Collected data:
■ ■ ■ ■

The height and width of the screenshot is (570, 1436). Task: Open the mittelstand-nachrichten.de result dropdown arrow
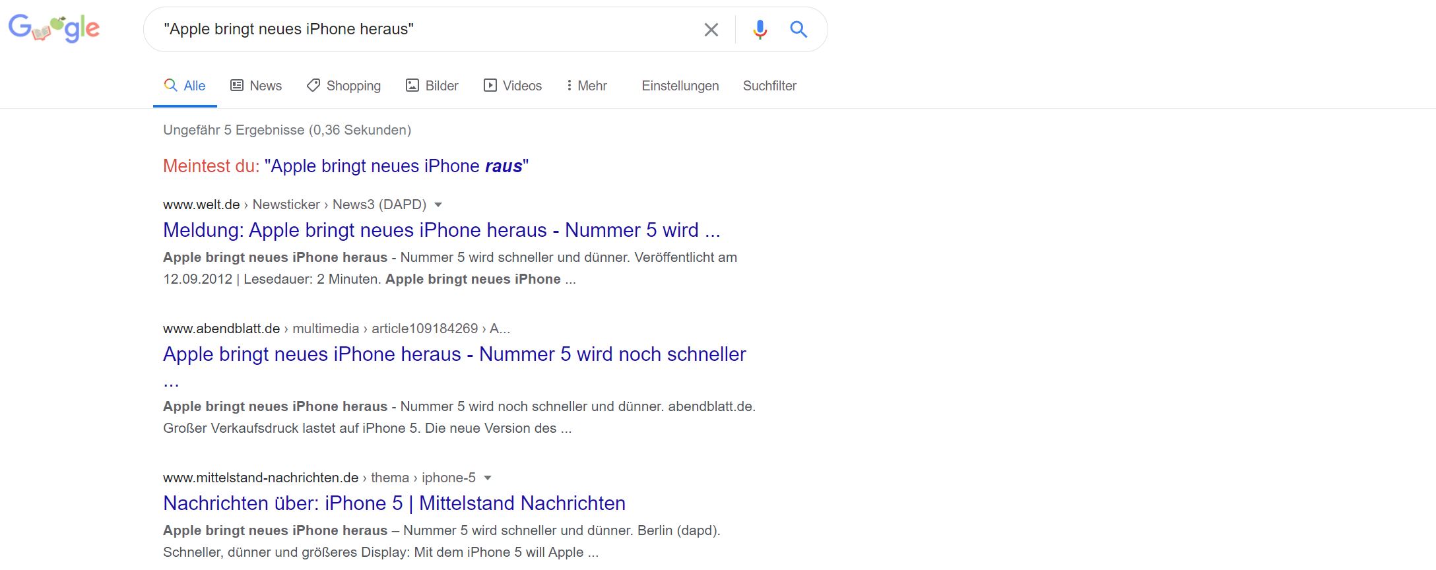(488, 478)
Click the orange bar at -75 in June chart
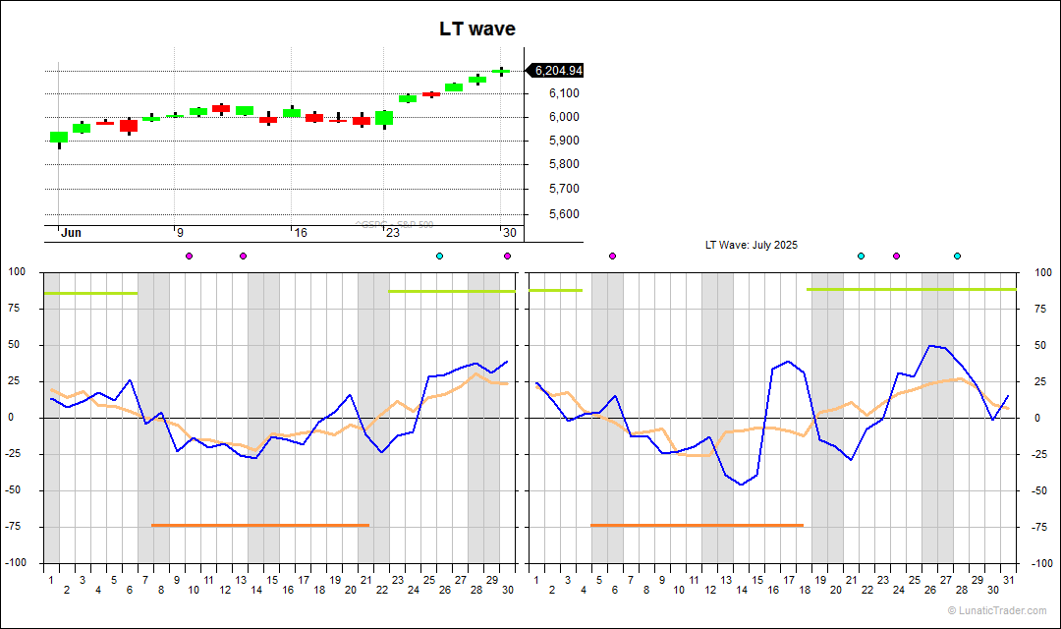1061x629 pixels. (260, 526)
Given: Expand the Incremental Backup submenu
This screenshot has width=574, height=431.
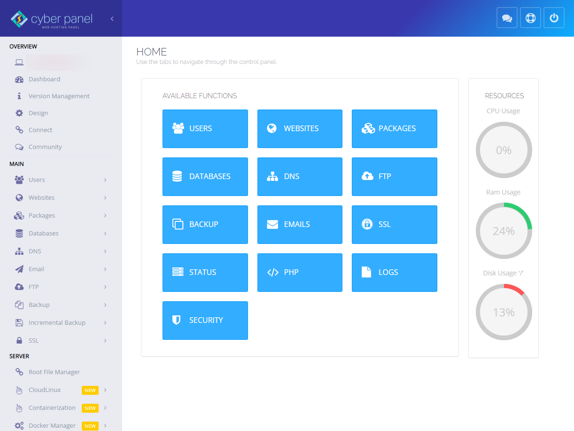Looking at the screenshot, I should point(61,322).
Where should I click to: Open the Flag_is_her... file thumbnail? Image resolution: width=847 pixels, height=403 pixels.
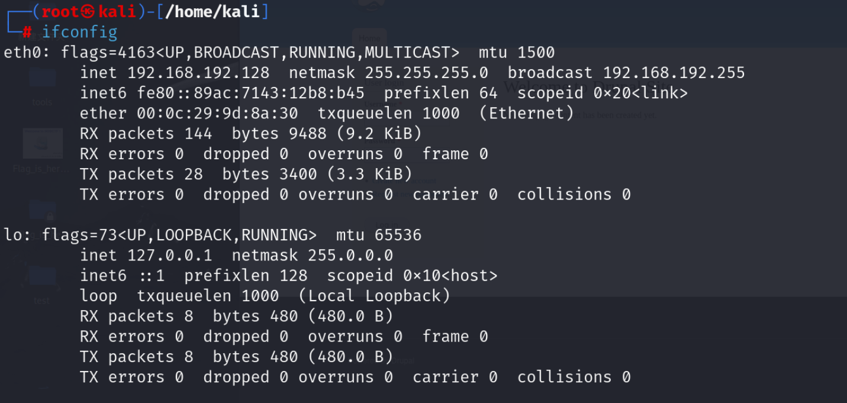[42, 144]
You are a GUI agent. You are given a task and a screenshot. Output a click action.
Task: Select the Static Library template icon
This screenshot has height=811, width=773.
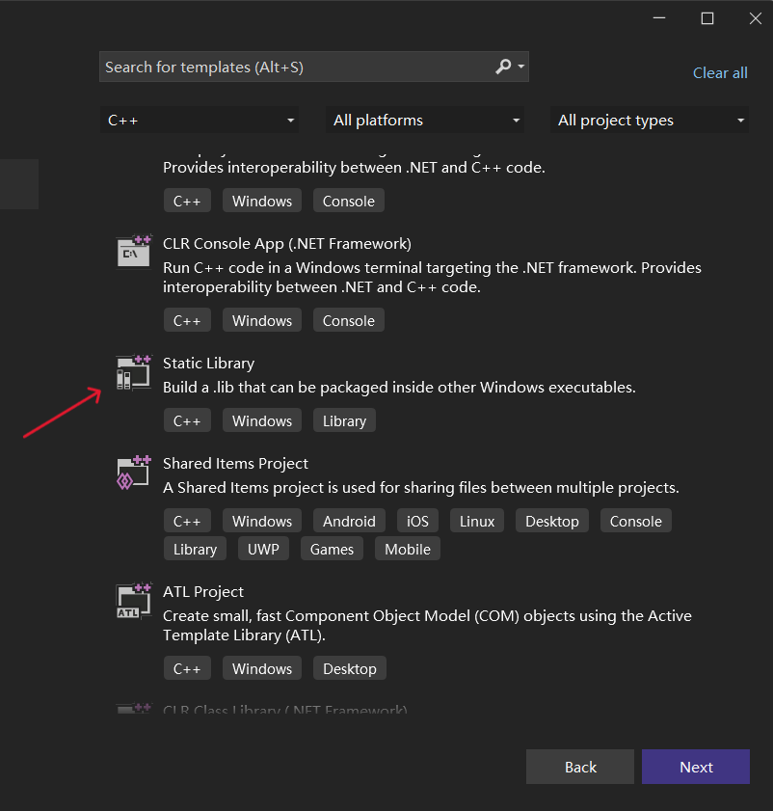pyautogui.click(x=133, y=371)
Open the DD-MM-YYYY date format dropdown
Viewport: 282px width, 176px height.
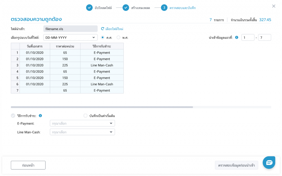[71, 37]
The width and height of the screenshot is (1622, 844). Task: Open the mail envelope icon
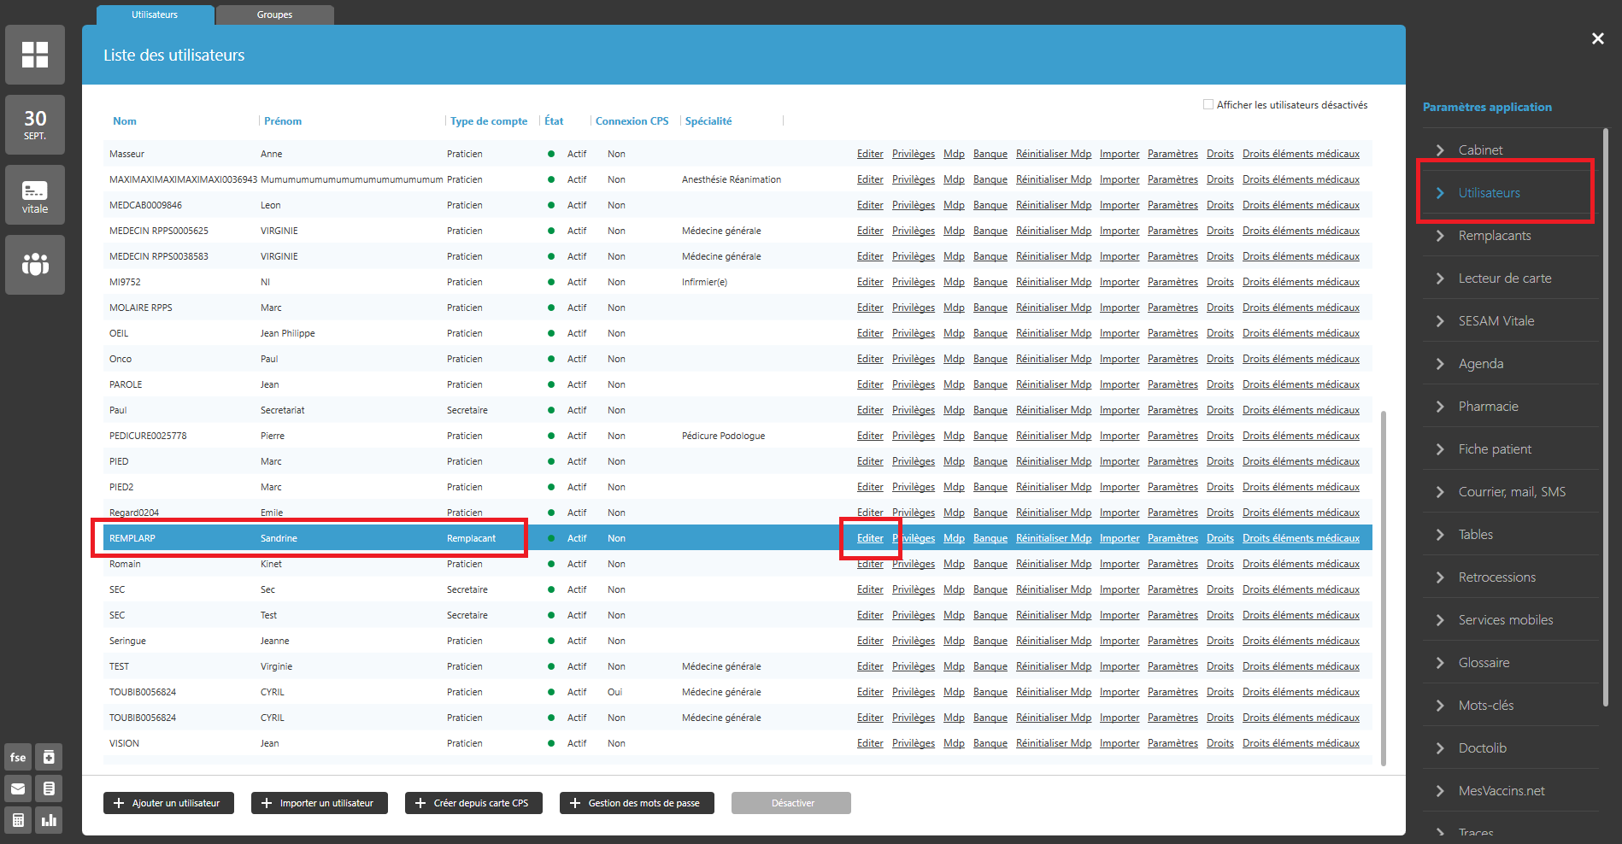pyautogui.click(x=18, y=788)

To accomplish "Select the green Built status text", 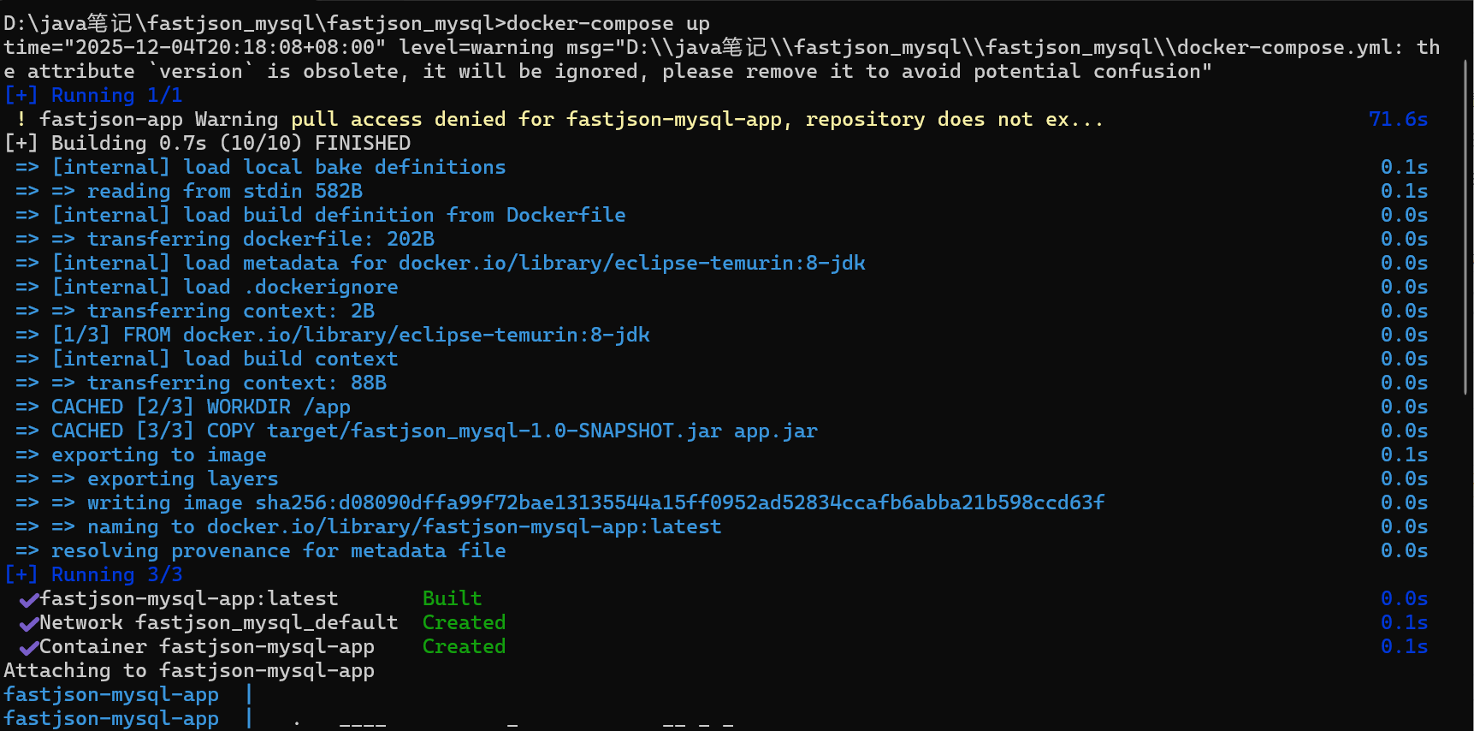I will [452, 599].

■ ■ ■ ■

(Task statement)
Return word for word the lines from the beginning of the entries through the line that contains "Given: Expand the Incremental Backup submenu", both ends included, but no pictures.

(Your solution)
The height and width of the screenshot is (570, 1436). Task: Open the mittelstand-nachrichten.de result dropdown arrow
(488, 478)
Click the orange bar at -75 in June chart
1061x629 pixels. (260, 526)
Given: Expand the Incremental Backup submenu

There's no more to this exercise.